Could you copy every line of the data below, unchanged?

§ Supplied data

— BEGIN —

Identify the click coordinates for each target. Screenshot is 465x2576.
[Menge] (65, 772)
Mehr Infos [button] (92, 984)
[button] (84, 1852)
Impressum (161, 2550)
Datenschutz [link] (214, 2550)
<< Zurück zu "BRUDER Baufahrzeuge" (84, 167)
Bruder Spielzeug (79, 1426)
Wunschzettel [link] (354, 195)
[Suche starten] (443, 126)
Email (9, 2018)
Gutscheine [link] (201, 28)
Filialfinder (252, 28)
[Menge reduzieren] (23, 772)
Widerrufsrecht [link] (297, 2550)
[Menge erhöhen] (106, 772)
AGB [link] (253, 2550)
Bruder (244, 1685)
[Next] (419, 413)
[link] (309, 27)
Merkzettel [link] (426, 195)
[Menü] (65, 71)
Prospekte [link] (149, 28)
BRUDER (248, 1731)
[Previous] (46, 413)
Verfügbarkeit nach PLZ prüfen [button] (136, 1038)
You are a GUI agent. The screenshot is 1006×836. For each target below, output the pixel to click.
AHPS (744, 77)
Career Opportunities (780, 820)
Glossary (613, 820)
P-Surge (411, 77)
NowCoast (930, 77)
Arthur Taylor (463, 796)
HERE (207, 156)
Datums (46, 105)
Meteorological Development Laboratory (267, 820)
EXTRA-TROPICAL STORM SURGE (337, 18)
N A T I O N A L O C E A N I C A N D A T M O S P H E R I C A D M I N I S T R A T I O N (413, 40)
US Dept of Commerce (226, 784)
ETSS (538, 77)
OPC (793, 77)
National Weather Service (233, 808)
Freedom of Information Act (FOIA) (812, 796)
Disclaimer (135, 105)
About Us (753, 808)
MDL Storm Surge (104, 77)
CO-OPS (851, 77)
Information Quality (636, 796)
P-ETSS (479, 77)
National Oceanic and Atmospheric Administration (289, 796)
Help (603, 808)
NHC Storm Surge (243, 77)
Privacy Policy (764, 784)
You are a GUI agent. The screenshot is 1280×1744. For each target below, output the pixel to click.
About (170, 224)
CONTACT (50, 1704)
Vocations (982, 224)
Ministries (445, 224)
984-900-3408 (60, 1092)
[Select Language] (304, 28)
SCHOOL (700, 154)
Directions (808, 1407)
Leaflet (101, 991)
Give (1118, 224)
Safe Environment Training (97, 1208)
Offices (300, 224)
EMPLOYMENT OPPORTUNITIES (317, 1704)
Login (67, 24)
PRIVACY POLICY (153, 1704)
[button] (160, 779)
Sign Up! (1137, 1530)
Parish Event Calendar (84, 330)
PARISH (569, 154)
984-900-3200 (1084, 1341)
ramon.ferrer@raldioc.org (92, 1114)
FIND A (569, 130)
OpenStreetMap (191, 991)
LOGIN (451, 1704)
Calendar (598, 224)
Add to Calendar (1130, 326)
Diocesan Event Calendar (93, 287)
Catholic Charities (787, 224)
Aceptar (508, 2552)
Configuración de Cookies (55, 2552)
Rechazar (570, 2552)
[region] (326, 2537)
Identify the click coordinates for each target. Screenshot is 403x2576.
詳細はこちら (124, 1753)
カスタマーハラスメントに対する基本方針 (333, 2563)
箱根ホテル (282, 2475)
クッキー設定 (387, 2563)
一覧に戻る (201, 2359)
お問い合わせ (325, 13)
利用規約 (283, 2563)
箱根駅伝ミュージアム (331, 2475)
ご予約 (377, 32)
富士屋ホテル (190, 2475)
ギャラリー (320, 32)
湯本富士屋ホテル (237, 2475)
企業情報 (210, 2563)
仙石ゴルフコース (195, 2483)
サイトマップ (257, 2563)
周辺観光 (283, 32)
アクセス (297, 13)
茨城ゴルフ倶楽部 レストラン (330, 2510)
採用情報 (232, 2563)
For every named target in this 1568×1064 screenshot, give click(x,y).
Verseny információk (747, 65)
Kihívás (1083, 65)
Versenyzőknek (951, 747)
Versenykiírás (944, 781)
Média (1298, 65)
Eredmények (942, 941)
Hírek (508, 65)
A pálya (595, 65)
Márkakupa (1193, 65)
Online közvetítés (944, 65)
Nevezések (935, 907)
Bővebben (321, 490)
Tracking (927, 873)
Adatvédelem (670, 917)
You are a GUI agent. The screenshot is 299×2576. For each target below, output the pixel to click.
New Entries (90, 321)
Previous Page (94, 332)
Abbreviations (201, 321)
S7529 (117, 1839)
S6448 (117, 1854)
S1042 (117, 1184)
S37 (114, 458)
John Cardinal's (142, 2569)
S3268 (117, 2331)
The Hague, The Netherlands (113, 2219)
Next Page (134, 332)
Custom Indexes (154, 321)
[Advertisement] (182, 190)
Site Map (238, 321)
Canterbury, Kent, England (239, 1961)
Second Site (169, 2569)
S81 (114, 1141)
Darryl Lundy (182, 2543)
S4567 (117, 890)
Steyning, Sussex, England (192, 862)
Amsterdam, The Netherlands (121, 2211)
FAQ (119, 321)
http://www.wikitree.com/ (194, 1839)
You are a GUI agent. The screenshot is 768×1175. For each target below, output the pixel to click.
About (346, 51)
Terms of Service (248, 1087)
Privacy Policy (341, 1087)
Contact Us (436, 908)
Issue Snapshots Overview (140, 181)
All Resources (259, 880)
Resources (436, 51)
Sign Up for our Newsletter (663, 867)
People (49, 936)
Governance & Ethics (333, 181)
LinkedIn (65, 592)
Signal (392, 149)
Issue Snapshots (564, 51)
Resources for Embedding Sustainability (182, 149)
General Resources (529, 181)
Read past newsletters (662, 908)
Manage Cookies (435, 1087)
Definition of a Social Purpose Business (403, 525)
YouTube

— END —

§ Full response
Identify the click coordinates for each target. Screenshot is 465x2576.
[Menge] (65, 772)
Mehr Infos [button] (92, 984)
[button] (84, 1852)
Impressum (161, 2550)
Datenschutz [link] (214, 2550)
<< Zurück zu "BRUDER Baufahrzeuge" (84, 167)
Bruder Spielzeug (79, 1426)
Wunschzettel [link] (354, 195)
[Suche starten] (443, 126)
Email (9, 2018)
Gutscheine [link] (201, 28)
Filialfinder (252, 28)
[Menge reduzieren] (23, 772)
Widerrufsrecht [link] (297, 2550)
[Menge erhöhen] (106, 772)
AGB [link] (253, 2550)
Bruder (244, 1685)
[Next] (419, 413)
[link] (309, 27)
Merkzettel [link] (426, 195)
[Menü] (65, 71)
Prospekte [link] (149, 28)
BRUDER (248, 1731)
[Previous] (46, 413)
Verfügbarkeit nach PLZ prüfen [button] (136, 1038)
You are a GUI agent. The screenshot is 1006×836. For each target below, output the pixel to click.
AHPS (744, 77)
Career Opportunities (780, 820)
Glossary (613, 820)
P-Surge (411, 77)
NowCoast (930, 77)
Arthur Taylor (463, 796)
HERE (207, 156)
Datums (46, 105)
Meteorological Development Laboratory (267, 820)
EXTRA-TROPICAL STORM SURGE (337, 18)
N A T I O N A L O C E A N I C A N D A T M O S P H E R I C A D M I N I S T R A T I O N (413, 40)
US Dept of Commerce (226, 784)
ETSS (538, 77)
OPC (793, 77)
National Weather Service (233, 808)
Freedom of Information Act (FOIA) (812, 796)
Disclaimer (135, 105)
About Us (753, 808)
MDL Storm Surge (104, 77)
CO-OPS (851, 77)
Information Quality (636, 796)
P-ETSS (479, 77)
National Oceanic and Atmospheric Administration (289, 796)
Help (603, 808)
NHC Storm Surge (243, 77)
Privacy Policy (764, 784)
You are a GUI agent. The screenshot is 1280×1744. For each target below, output the pixel to click.
About (170, 224)
CONTACT (50, 1704)
Vocations (982, 224)
Ministries (445, 224)
984-900-3408 (60, 1092)
[Select Language] (304, 28)
SCHOOL (700, 154)
Directions (808, 1407)
Leaflet (101, 991)
Give (1118, 224)
Safe Environment Training (97, 1208)
Offices (300, 224)
EMPLOYMENT OPPORTUNITIES (317, 1704)
Login (67, 24)
PRIVACY POLICY (153, 1704)
[button] (160, 779)
Sign Up! (1137, 1530)
Parish Event Calendar (84, 330)
PARISH (569, 154)
984-900-3200 (1084, 1341)
ramon.ferrer@raldioc.org (92, 1114)
FIND A (569, 130)
OpenStreetMap (191, 991)
LOGIN (451, 1704)
Calendar (598, 224)
Add to Calendar (1130, 326)
Diocesan Event Calendar (93, 287)
Catholic Charities (787, 224)
Aceptar (508, 2552)
Configuración de Cookies (55, 2552)
Rechazar (570, 2552)
[region] (326, 2537)
Identify the click coordinates for each target. Screenshot is 403x2576.
詳細はこちら (124, 1753)
カスタマーハラスメントに対する基本方針 (333, 2563)
箱根ホテル (282, 2475)
クッキー設定 (387, 2563)
一覧に戻る (201, 2359)
お問い合わせ (325, 13)
利用規約 (283, 2563)
箱根駅伝ミュージアム (331, 2475)
ご予約 (377, 32)
富士屋ホテル (190, 2475)
ギャラリー (320, 32)
湯本富士屋ホテル (237, 2475)
企業情報 (210, 2563)
仙石ゴルフコース (195, 2483)
サイトマップ (257, 2563)
周辺観光 (283, 32)
アクセス (297, 13)
茨城ゴルフ倶楽部 レストラン (330, 2510)
採用情報 (232, 2563)
For every named target in this 1568×1064 screenshot, give click(x,y).
Verseny információk (747, 65)
Kihívás (1083, 65)
Versenyzőknek (951, 747)
Versenykiírás (944, 781)
Média (1298, 65)
Eredmények (942, 941)
Hírek (508, 65)
A pálya (595, 65)
Márkakupa (1193, 65)
Online közvetítés (944, 65)
Nevezések (935, 907)
Bővebben (321, 490)
Tracking (927, 873)
Adatvédelem (670, 917)
You are a GUI agent. The screenshot is 299×2576. For each target below, output the pixel to click.
New Entries (90, 321)
Previous Page (94, 332)
Abbreviations (201, 321)
S7529 (117, 1839)
S6448 (117, 1854)
S1042 (117, 1184)
S37 (114, 458)
John Cardinal's (142, 2569)
S3268 (117, 2331)
The Hague, The Netherlands (113, 2219)
Next Page (134, 332)
Custom Indexes (154, 321)
[Advertisement] (182, 190)
Site Map (238, 321)
Canterbury, Kent, England (239, 1961)
Second Site (169, 2569)
S81 (114, 1141)
Darryl Lundy (182, 2543)
S4567 (117, 890)
Steyning, Sussex, England (192, 862)
Amsterdam, The Netherlands (121, 2211)
FAQ (119, 321)
http://www.wikitree.com/ (194, 1839)
You are a GUI agent. The screenshot is 768×1175. For each target below, output the pixel to click.
About (346, 51)
Terms of Service (248, 1087)
Privacy Policy (341, 1087)
Contact Us (436, 908)
Issue Snapshots Overview (140, 181)
All Resources (259, 880)
Resources (436, 51)
Sign Up for our Newsletter (663, 867)
People (49, 936)
Governance & Ethics (333, 181)
LinkedIn (65, 592)
Signal (392, 149)
Issue Snapshots (564, 51)
Resources for Embedding Sustainability (182, 149)
General Resources (529, 181)
Read past newsletters (662, 908)
Manage Cookies (435, 1087)
Definition of a Social Purpose Business (403, 525)
YouTube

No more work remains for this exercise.